All the source data tables listed within the tables array or tables_dir path must conform to the same schema.

{
  "tables": [
    "~/dir_with_source_data/tttt1.csv", 
    "~/dir_with_source_data/tttt2.csv",
    ...
  ]
}

In the case where source data is spread over multiple tables in the same directory, you can specify tables_dir to load all non-hidden files from that directory.

{
  "tables_dir": "~/dir_with_source_data/"
}

table_alias

usage: required
The table_alias attribute establishes a namespace element by which parsers will be attached.

parsers

usage: required
Table objects register their own parsers via the parsers array. There are many tools available for crafting parsers specific to a Data Product.

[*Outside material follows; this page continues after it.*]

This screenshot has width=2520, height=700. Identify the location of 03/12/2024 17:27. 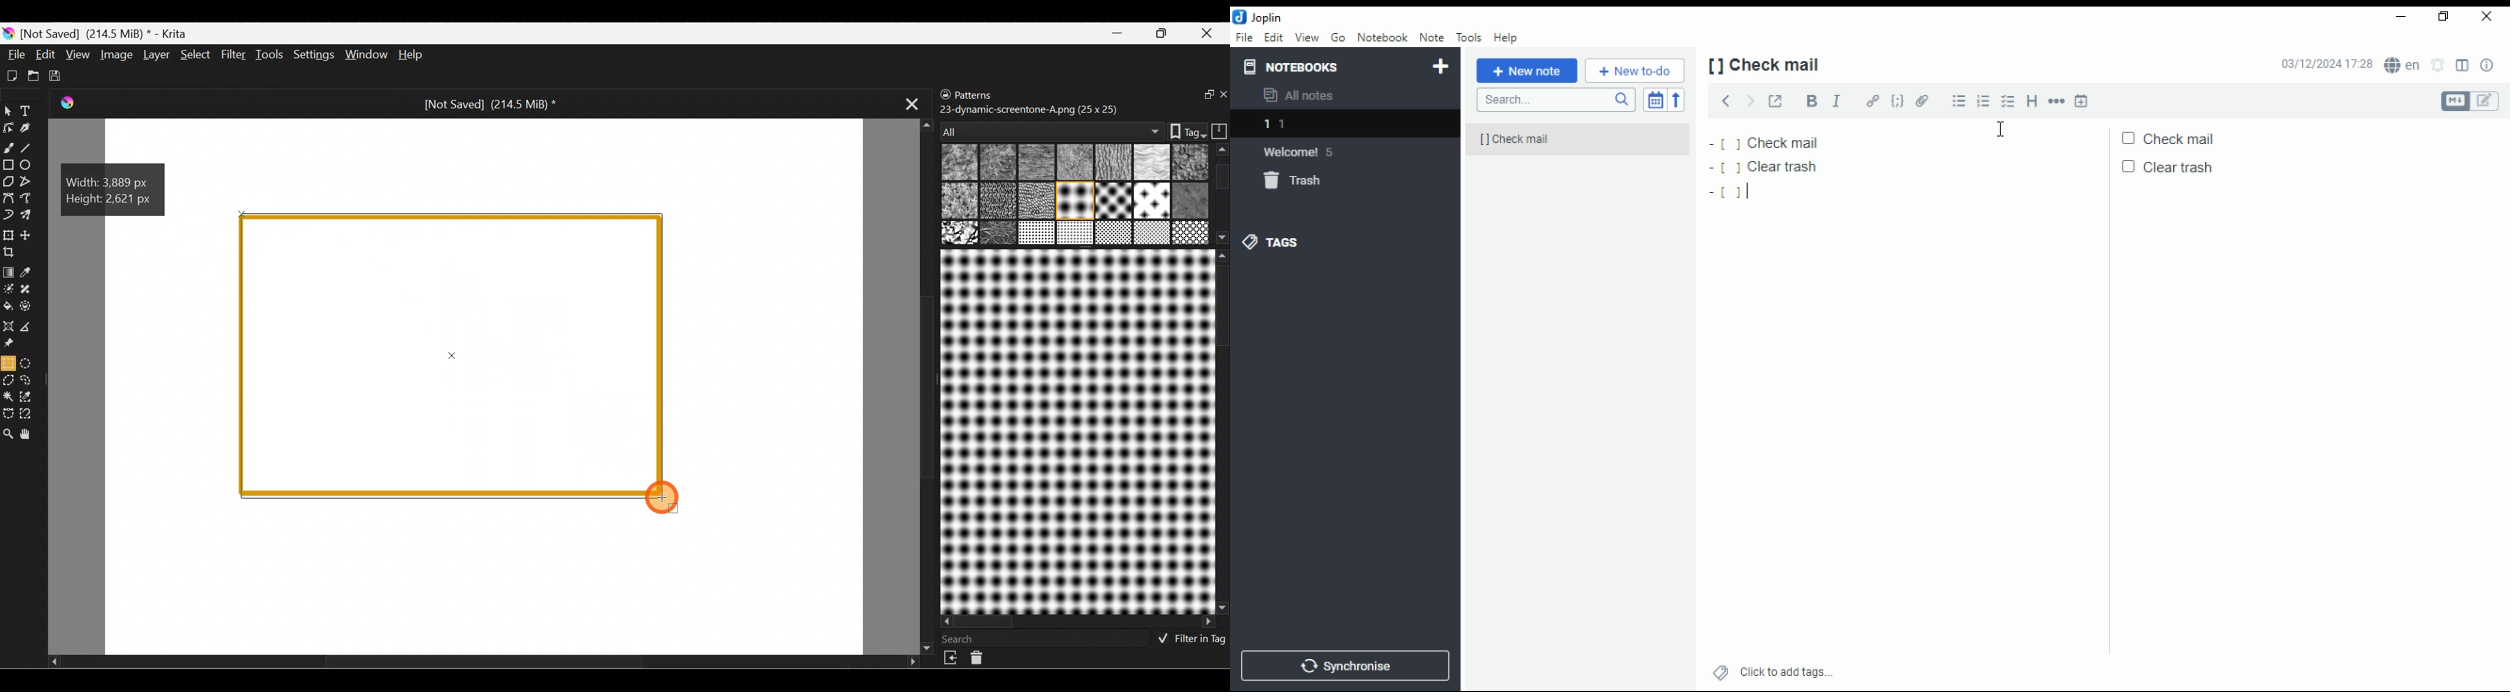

See the parsers reference for further details.

delimiter

usage: optional
The delimiter attribute is used to override the system default for comma-delimited source data ingestion.

extension

usage: optional
When using the tables_dir attribute, you can also specify an extension to only load files of the provided file type.

include

usage: optional
The include attribute is a boolean-type parser object used to restrict which rows will be parsed. If the boolean-type parser evaluates a row and returns true, the row will be included within the Data Produce.

exclude

usage: optional
The exclude attribute is a boolean-type parser object to restrict which rows will be parsed. If the boolean-type parser evaluates a row and returns true, the row will excludedd within the Data Product.

joins

usage: optional
The joins attribute is an array of table objects, or references to files containing table objects.

Data from these joined tables will be appended to each line of the parent table for processing by parsers.

See the joins reference for further details.

columns

usage: optional
This columns attribute is an array of strings which reference column names in the source table to include during data loading.

transform

usage: optional
The transform attribute is used to convert the key provided in id_columns to uppercase or lowercase.

line_separator

usage: optional
The line_separator attribute will inform the CSV parser to observe a specified line terminator for unique data sources.

max_columns

usage: optional
The max_columns attribute will override the CSV loading buffer, which has a default restriction to load the first 16k columns of a source data file.

max_column_size

usage: optional
The max_column_size attribute will override the CSV loading buffer, which has a default restriction on the string length of each parsed value within a column.

null_indicators

usage: optional
The null_indicators attribute is commonly used for individual parsers, but can also be set to apply across all parsers of a table object.

groups

usage: optional
The groups attribute is commonly used for individual parsers, but can also be set to apply across all parsers of a table object.

lines

usage: optional
The lines attribute is used to restrict the number of lines, or rows, to ingest from the source data.

random

usage: optional
The random attribute is used to proportionally restrict the number of lines, or rows, to randomly ingest from the source data. The value provided must be a decimal preceeded by 0. For example, an 80% random sampling would be 0.8.

seed

usage: optional
When using the random attribute, the seed attribute will fix the randomization for reproducability.

report_lines

usage: optional
The report_lines attribute override the frequency of server logs during the data loading process.